▸ Description of the task
Lines before the one holding "Click the blue" are not wanted. Please copy that line and everything after it to the end of the records, exactly, skipping pictures.

<<<<

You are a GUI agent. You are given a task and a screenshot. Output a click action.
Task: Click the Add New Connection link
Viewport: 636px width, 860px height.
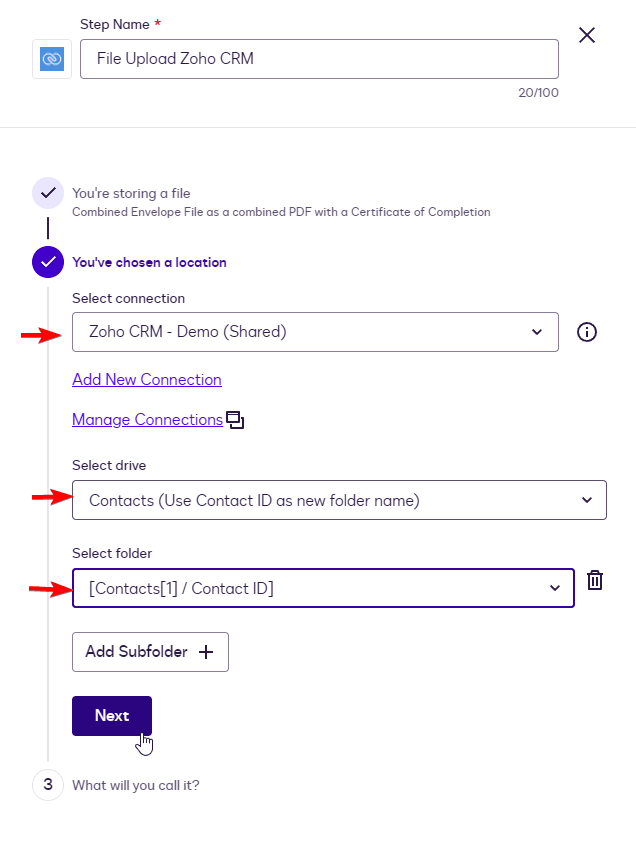[147, 380]
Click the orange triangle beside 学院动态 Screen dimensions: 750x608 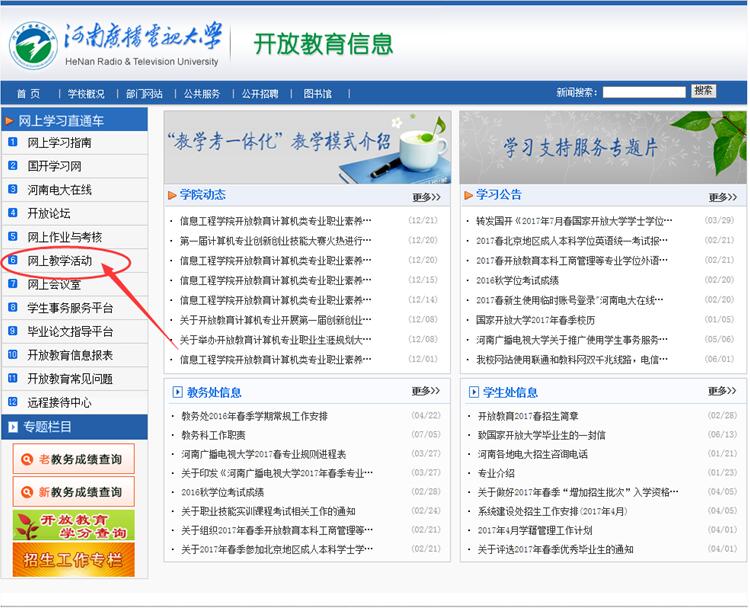(x=173, y=195)
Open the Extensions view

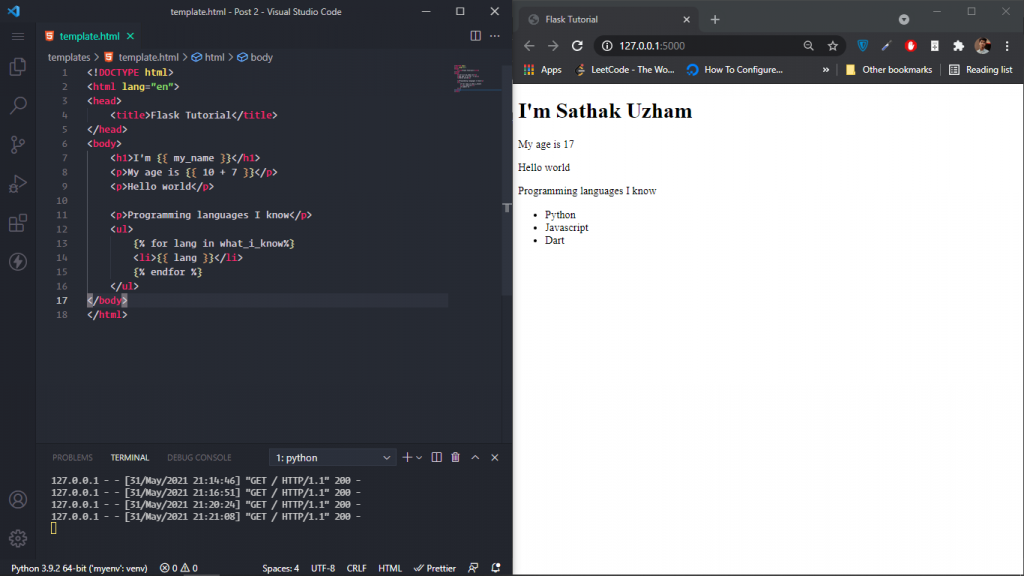(x=18, y=223)
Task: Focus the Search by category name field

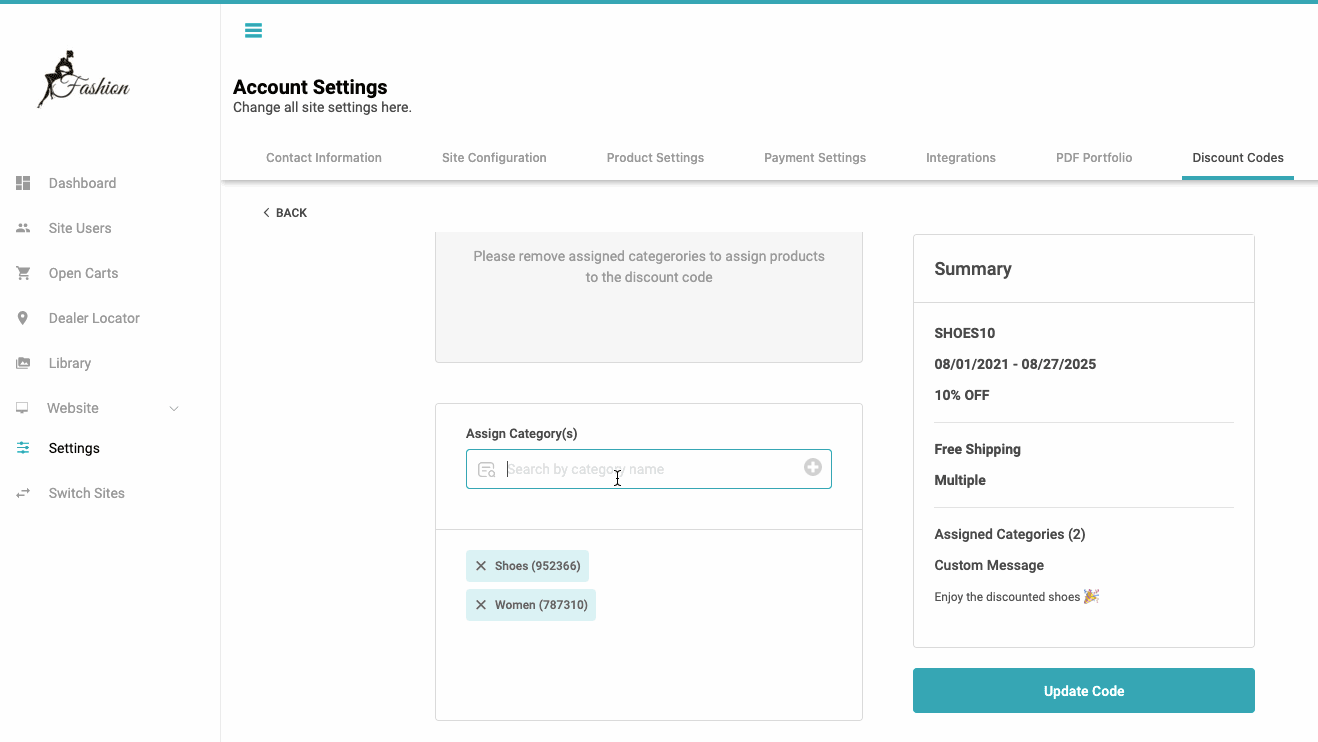Action: tap(649, 469)
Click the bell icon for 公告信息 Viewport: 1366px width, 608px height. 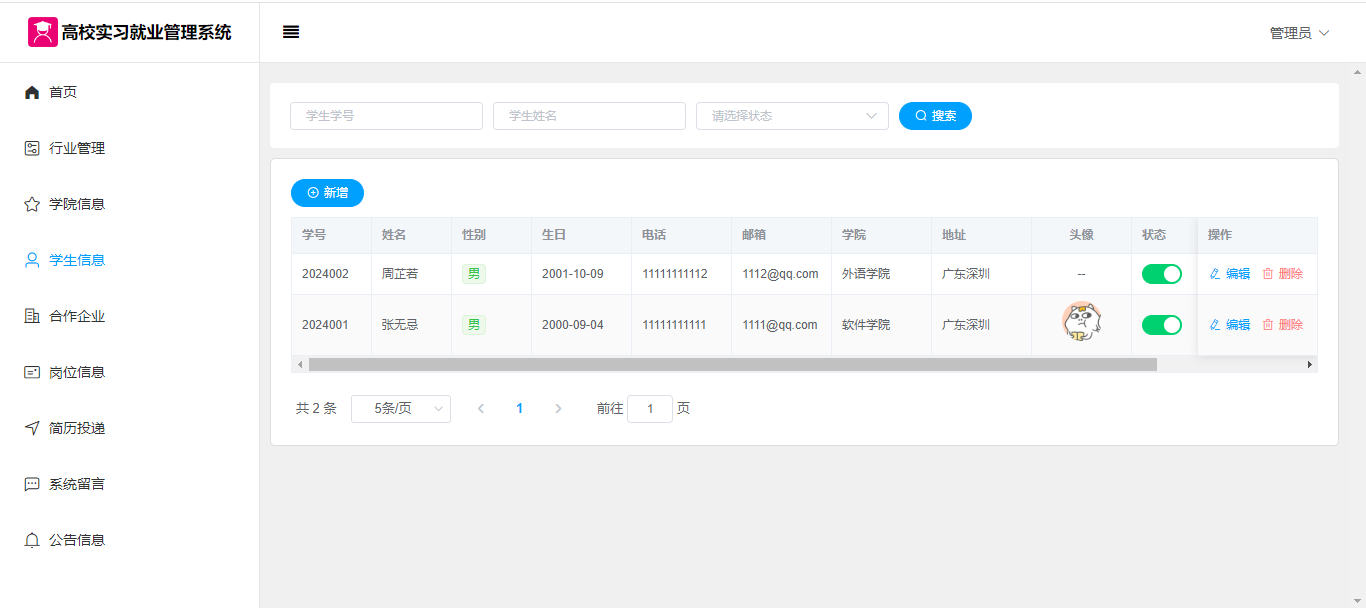(32, 540)
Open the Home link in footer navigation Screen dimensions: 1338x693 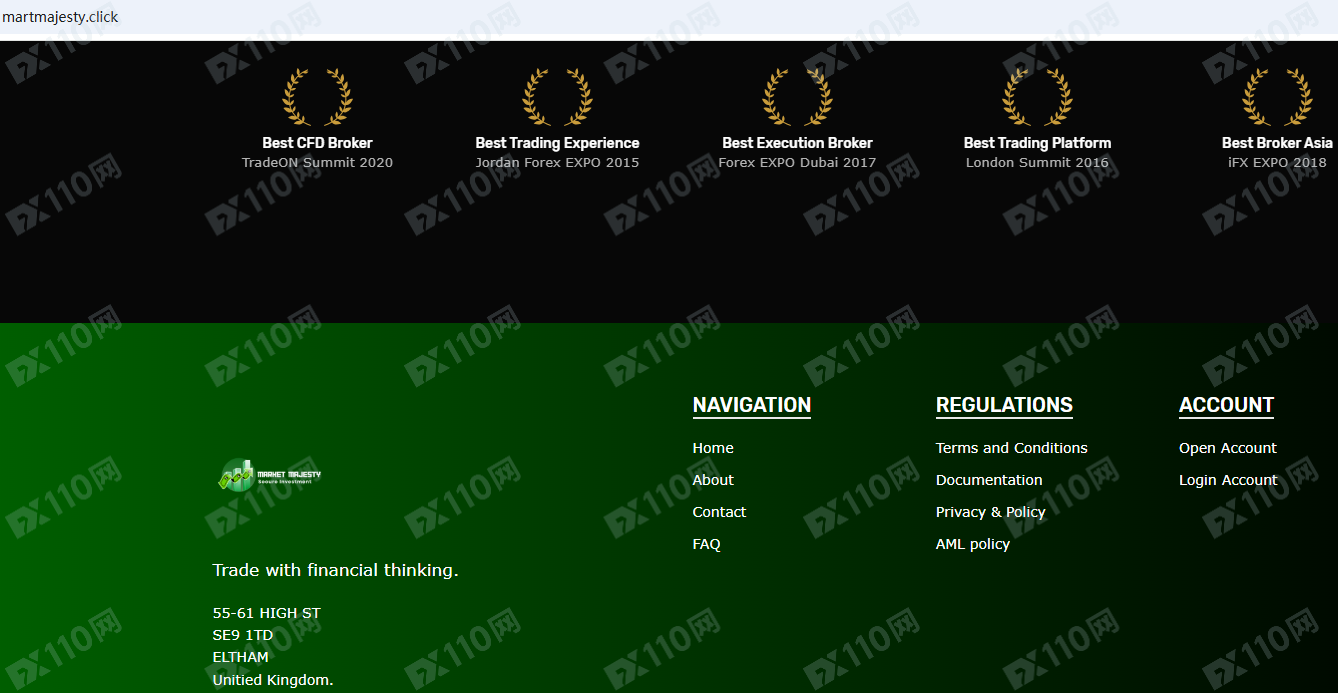point(713,448)
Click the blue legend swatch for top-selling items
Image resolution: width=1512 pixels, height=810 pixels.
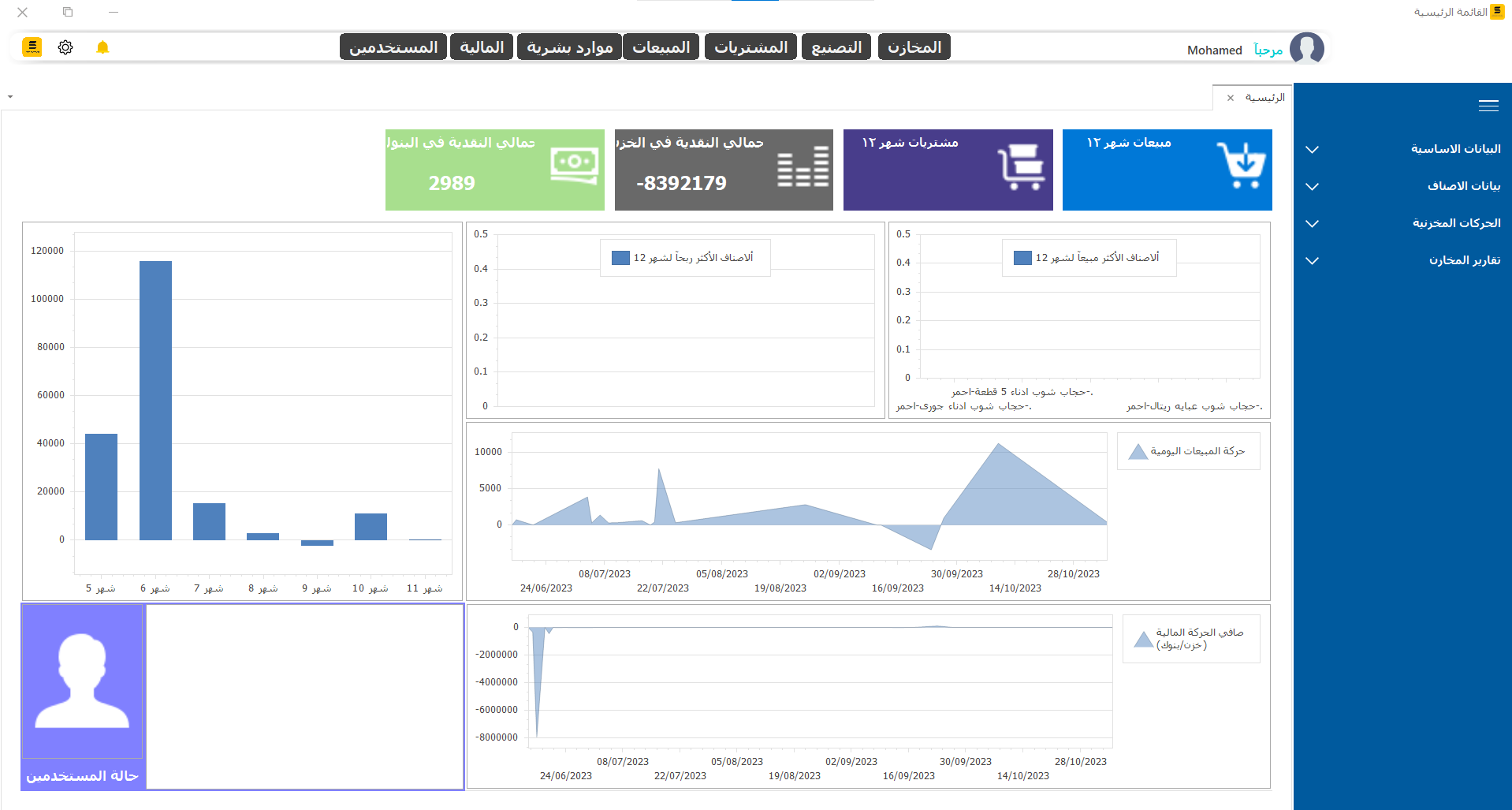[1022, 258]
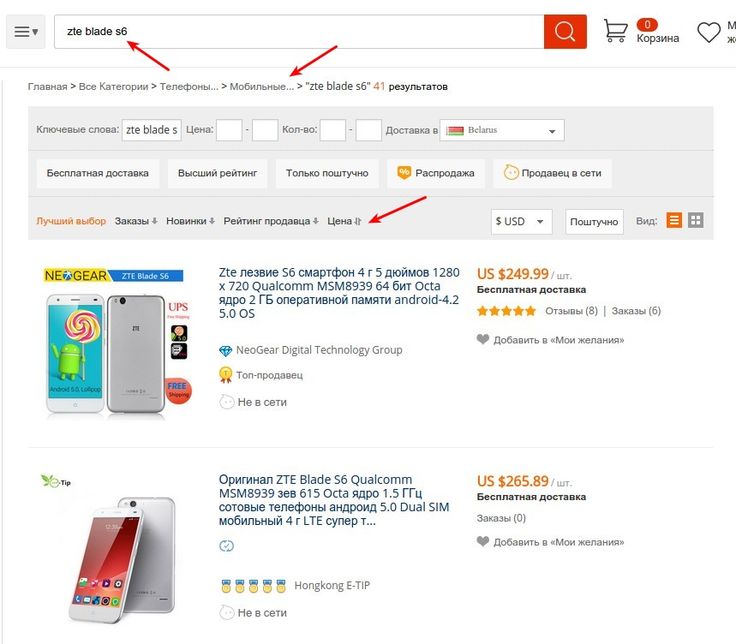Enable the Продавец в сети filter
This screenshot has width=736, height=644.
552,173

>>>>

▸ Result for this exercise
Click the blue legend swatch for top-selling items
Image resolution: width=1512 pixels, height=810 pixels.
[1022, 258]
Enable the Продавец в сети filter
This screenshot has width=736, height=644.
552,173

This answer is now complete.